Tuesday, January 11, 2022

PHIL ON FILM: "Hotel Transylvania: Transfomania"

 For my full review, click here.

Book Report: The Real Sherlock


More of a brief podcast than a full-figured audiobook, "The Real Sherlock" is a smattering of interviews and historical factoids about Arthur Conan Doyle, an enigmatic figure who seemed to resent his franchise's popularity, tried and failed to become a politician and spent much of his later life crusading for spirtualism.

The story also delves into his early years, as a medical student, doctor and soldier. A renaissance man who juggled several interests and pursued passions with the vigor and agility -- and often, the gullability -- of a child, Conan Doyle emerges as the polar opposite of Holmes. It's as though he created the grounded, logic-driven detective to complete his own psychological deficiencies.
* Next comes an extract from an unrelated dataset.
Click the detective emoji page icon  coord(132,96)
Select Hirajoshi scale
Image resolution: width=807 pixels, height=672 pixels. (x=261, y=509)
The Audible book would have benefited from broader sourcing. Many of the interviews focus on worshipful family members and actors who have played Conan Doyle and Watson. Some impartial observations would have helped ground the piece. Author Lucinda Hawksley does deserve credit, at least, for including some of Conan Doyle's embarrassing escapades, such as the time in which he defiantly defended the veracity of the Cottingley Fairies, which were crudely faked supernatural photos that were later debunked.

Despite the silliness of some of his more outrageous beliefs, a measure of respect emerges for Conan Doyle's magical thinking and acting. He was a creator and a storyteller, given to whimsy and impulse. The world was better off for his presence.

Thursday, January 06, 2022

Book Report: "The Picture of Dorian Gray"


The Picture of Dorian GrayThe Picture of Dorian Gray by Oscar Wilde
My rating: 4 of 5 stars

Oscar Wilde's horror story is a thin guise to bunch up and release his wry, cynical takes on life and love.

With little explanation or backstory, he tells a story of a man driven to insanity through vanity as a portrait shows his age and world-wariness as his own faith retains its youthful innocence and symmetry.

Symbolism abounds, but Wilde is more interested in flooding the zone with his sneaky little observations, which are rich with stinging truth.

The Audible version, narrated with sneaky verve by Russell Tovey, emphasizes Wilde's irreverence. 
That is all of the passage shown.